O outro sobrevivente conhecido, um Curdos iranianos morando no Iraque identificado por Rudaw como Mohammad Shekha Ahmad, descreveu outros migrantes de mãos dadas na água gelada e disseram que um a um perderam a força para se segurar e foram levados embora.
Hamawandani e Mangury disseram que ficaram preocupados por não poderem ajudar os dois migrantes sobreviventes a segurar o barco afundado.
“Alguns de nós disseram: ‘Vamos ajudá-los’, mas a maioria deles ficou com medo porque viram os cadáveres no mar e pensaram que o mesmo aconteceria conosco”, disse Hamawandani.
Muitas das vítimas eram iraquianos da região do Curdistão, no norte do Iraque, e o naufrágio enviou ondas de dor e raiva por cidades e vilarejos curdos.
Mais de duas semanas após o naufrágio, nenhuma das famílias foi oficialmente notificada sobre o destino de seus parentes.
Na pitoresca cidade montanhosa de Hajiawa, Nazdar Sharif oscilou entre a esperança desesperada de que seu filho Twana Mamand ainda estivesse vivo e a resignação de que ele estava entre as vítimas.
Twana tentou seis vezes nos últimos dois meses cruzar o canal para a Grã-Bretanha, onde sua irmã viveu por anos, disse seu irmão, Zana Mamand. A cada vez, ele foi capturado pelas autoridades francesas e enviado de volta.
Em sua sétima tentativa, Twana saiu com um parente. Ele enviou a seu irmão uma locação ao vivo mostrando-os aproximadamente no meio do canal, disse Zana Mamand.
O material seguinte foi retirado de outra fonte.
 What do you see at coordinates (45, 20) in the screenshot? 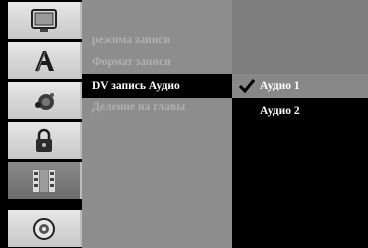
I see `tv-icon` at bounding box center [45, 20].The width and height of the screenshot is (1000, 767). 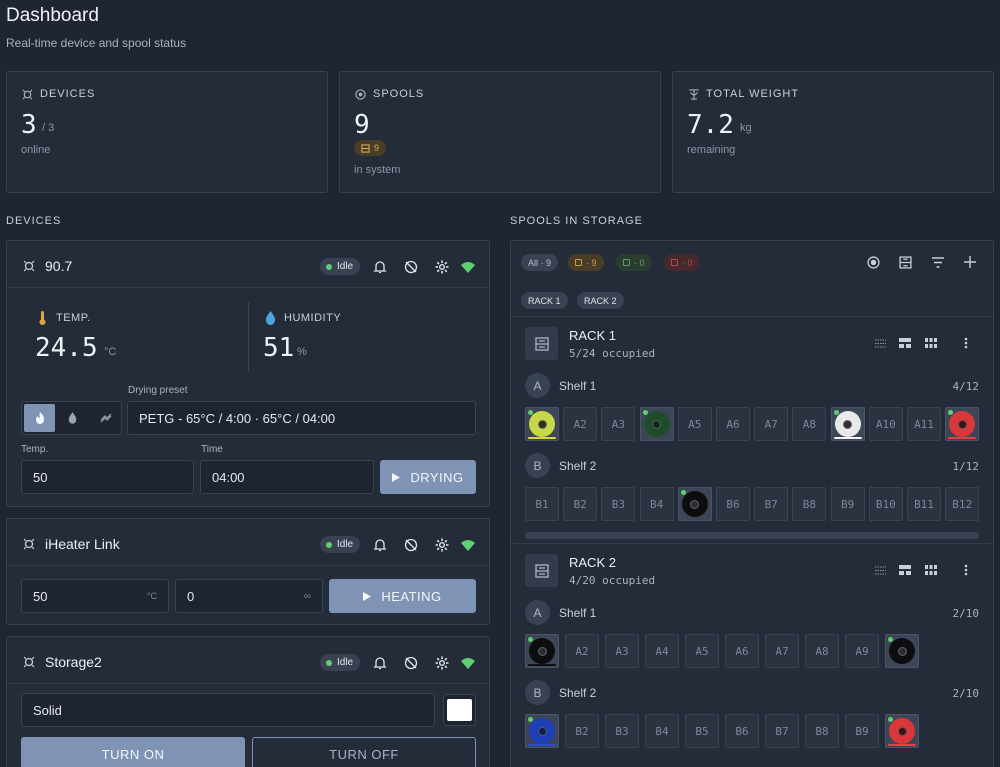 I want to click on rack-tab-2: RACK 2, so click(x=600, y=300).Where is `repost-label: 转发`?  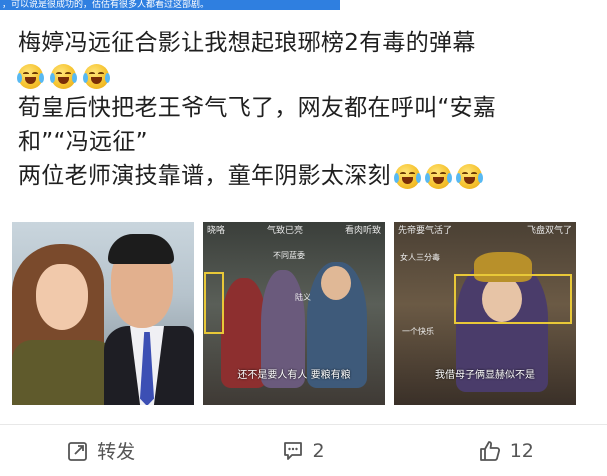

Ele disse a ele pelo viva-voz que estariam em águas britânicas em uma hora. O Sr. Mamand podia ouvir os passageiros do outro lado da linha.
“Todo mundo estava feliz e rindo”, disse Zana Mamand.
Uma hora depois, quando não conseguiu mais falar com o irmão, ligou para a irmã e o cunhado deles em Londres. O cunhado, que por razões de privacidade pediu para ser identificado apenas pelo sobrenome, Abdullah, disse que falou com o parente com quem Twana estava viajando por volta da 1h da manhã e disse-lhe para chamar a polícia.
Ele disse que duas horas depois seu parente lhes disse que outras pessoas no barco haviam chamado a polícia francesa e inglesa, mas foram informadas que eles estavam nas águas um do outro.
Essa foi a última vez que ele conseguiu alcançá-lo.
Na casa da família Mamand, perto da cidade de Ranya, de onde centenas de rapazes partiram para a Grã-Bretanha nos últimos meses, a mãe de Twana saiu de uma sala dos fundos, perturbada, usando um colar de contas de plástico azuis destinadas a evitar danos.
“Digo a mim mesma que ele está voltando”, disse Sharif, 49, apoiando-se em outro de seus filhos. “Eu preciso de uma resposta logo se ele está vivo ou morto. Eu quero meu filho. ”
Barzan Jabar contribuiu com relatórios de Sulaimaniya e Hajiawa, Iraque, e Constant Meheut de Paris.